There is a line containing "Where should I click to: Switch" in the entries below. Repeat that line and every line after it exactly, and nothing more.

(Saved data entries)
Start of Block

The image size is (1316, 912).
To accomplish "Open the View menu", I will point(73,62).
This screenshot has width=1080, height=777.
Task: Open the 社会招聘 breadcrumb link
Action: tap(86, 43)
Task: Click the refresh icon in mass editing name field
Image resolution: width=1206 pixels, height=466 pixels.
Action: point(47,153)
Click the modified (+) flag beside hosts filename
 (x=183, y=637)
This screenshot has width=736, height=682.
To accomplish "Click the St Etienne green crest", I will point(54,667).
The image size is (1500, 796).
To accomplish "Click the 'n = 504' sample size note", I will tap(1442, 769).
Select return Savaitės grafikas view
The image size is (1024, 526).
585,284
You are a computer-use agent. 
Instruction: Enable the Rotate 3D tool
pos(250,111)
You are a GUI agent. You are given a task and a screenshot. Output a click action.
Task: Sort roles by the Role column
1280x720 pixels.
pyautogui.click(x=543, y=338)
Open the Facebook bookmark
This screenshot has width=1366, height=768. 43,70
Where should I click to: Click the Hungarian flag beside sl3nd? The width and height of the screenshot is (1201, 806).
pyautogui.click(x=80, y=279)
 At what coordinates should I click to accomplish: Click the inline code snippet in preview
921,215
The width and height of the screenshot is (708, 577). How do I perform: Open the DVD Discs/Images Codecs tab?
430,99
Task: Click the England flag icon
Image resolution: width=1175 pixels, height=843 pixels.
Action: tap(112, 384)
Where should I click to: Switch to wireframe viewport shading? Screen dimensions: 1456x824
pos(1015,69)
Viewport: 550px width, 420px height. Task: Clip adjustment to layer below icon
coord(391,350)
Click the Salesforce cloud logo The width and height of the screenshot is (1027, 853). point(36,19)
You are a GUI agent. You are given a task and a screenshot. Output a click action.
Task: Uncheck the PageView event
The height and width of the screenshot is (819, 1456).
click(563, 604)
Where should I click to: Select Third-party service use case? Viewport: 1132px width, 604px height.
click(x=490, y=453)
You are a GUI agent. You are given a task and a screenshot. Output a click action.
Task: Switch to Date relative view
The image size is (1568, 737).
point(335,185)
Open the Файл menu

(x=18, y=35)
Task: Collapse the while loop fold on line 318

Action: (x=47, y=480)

End of Block

*WRITTEN SOLUTION*.
Where should I click to: Switch to wireframe viewport shading? Screen dimensions: 1456x824
pos(1015,69)
Viewport: 550px width, 420px height. Task: Clip adjustment to layer below icon
coord(391,350)
Click the Salesforce cloud logo The width and height of the screenshot is (1027, 853). point(36,19)
You are a GUI agent. You are given a task and a screenshot. Output a click action.
Task: Uncheck the PageView event
The height and width of the screenshot is (819, 1456).
click(563, 604)
Where should I click to: Select Third-party service use case? Viewport: 1132px width, 604px height.
click(x=490, y=453)
You are a GUI agent. You are given a task and a screenshot. Output a click action.
Task: Switch to Date relative view
The image size is (1568, 737).
point(335,185)
Open the Файл menu

(x=18, y=35)
Task: Collapse the while loop fold on line 318

Action: (x=47, y=480)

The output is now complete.